At the moment, the issue of debt slavery is very topical because of the case of Greece; but it is an issue that has a far more general significance.
Usury, the charging of interest on loans, has a history of being forbidden by several major religions, including not only the three Abrahamic religions, Judaism, Christianity and Islam, but also the ancient Vedic Scriptures of India.
https://en.wikipedia.org/wiki/Usury#Historical_meaning
Perhaps the reason for these religious traditions can be found in the remarkable properties of exponential growth. If any quantity, for example indebtedness, is growing at the rate of 3% per year, it will double in 23.1 years; if it is growing at the rate of 4% per year, the doubling time is 17.3 years. For a 5% growth rate, the doubling time is 13.9 years, if the growth rate is 7%, the doubling time is only 9.9 years. It follows that if a debt remains unpaid for a few years, most of the repayments will go for interest, rather than for reducing the amount of the debt.

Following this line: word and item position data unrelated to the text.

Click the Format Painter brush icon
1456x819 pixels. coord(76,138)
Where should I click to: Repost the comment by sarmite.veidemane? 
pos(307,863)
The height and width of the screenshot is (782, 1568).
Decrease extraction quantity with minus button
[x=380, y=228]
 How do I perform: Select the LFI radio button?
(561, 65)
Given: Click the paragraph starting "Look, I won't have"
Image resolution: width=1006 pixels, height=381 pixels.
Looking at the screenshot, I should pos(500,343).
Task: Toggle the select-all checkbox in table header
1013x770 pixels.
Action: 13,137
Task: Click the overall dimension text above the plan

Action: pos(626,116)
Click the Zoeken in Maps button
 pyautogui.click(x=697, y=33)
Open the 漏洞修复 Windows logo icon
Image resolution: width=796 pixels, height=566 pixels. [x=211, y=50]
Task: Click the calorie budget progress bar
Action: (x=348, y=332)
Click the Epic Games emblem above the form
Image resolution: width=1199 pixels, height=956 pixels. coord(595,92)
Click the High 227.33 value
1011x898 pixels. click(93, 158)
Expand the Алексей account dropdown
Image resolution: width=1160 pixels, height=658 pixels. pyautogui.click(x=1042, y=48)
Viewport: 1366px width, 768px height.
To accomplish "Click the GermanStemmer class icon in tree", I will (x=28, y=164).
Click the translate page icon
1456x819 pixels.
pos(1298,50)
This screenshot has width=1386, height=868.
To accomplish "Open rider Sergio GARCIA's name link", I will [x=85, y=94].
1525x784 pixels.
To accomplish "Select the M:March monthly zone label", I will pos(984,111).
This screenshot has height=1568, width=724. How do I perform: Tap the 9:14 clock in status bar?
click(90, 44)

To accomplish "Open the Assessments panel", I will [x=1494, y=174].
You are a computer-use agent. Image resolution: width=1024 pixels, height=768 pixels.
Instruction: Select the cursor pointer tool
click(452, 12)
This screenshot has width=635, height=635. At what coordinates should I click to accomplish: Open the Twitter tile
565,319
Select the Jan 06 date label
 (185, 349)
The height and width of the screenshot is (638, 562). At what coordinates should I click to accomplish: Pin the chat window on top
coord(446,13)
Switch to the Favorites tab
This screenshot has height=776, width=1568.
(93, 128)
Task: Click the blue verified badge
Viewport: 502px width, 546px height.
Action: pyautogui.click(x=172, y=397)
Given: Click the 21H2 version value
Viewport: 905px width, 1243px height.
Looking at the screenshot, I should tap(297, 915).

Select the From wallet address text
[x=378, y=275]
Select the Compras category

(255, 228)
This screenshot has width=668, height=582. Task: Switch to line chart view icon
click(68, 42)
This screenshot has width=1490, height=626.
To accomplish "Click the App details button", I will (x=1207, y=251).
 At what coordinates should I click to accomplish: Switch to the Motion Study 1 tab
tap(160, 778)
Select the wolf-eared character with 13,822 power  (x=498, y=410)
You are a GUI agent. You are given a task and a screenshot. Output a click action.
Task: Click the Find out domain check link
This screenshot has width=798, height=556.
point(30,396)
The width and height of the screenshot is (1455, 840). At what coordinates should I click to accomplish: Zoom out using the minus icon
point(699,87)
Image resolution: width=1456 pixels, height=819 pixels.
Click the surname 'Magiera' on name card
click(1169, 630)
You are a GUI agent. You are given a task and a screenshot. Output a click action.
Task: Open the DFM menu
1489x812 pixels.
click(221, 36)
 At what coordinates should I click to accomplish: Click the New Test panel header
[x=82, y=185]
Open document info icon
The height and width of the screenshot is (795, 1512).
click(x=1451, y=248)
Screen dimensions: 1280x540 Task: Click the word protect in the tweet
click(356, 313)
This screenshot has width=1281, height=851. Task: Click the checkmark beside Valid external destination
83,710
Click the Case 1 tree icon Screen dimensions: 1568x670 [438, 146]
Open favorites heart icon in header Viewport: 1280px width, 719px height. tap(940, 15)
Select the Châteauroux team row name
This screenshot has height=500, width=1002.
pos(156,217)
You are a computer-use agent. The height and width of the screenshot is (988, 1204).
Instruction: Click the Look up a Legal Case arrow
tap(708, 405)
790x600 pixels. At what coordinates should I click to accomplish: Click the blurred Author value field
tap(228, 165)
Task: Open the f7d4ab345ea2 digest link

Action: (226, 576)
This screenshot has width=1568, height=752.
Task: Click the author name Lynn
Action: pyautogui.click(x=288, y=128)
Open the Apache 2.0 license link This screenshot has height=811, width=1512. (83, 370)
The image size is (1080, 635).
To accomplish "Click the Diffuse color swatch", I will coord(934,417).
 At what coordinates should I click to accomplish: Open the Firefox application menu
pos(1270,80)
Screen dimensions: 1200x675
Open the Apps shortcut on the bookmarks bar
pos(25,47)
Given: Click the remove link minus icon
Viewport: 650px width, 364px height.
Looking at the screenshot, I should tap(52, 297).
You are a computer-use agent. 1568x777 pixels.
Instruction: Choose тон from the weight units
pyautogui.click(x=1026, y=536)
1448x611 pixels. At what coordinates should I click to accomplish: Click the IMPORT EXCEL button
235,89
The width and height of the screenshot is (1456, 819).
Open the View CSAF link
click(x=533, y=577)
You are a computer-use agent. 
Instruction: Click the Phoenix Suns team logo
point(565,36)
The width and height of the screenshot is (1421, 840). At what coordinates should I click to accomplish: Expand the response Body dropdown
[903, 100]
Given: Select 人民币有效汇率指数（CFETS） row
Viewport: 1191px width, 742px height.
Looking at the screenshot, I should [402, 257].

In the case of the debts of third world countries to private banks in the industrialized parts of the world and to the IMF, many of the debts were incurred in the 1970’s for purposes which were of no benefit to local populations, for example purchase of military hardware. Today the debts remain, although the amount paid over the years by the developing countries is very many times the amount originally borrowed. Third world debt can be regarded as a means by which the industrialized nations extract raw materials from developing countries without any repayment whatever. In fact, besides extracting raw materials, they extract money. The injustice of this arrangement was emphasized recently by Pope Francis in his wonderful encyclical “Laudato Si’ ”.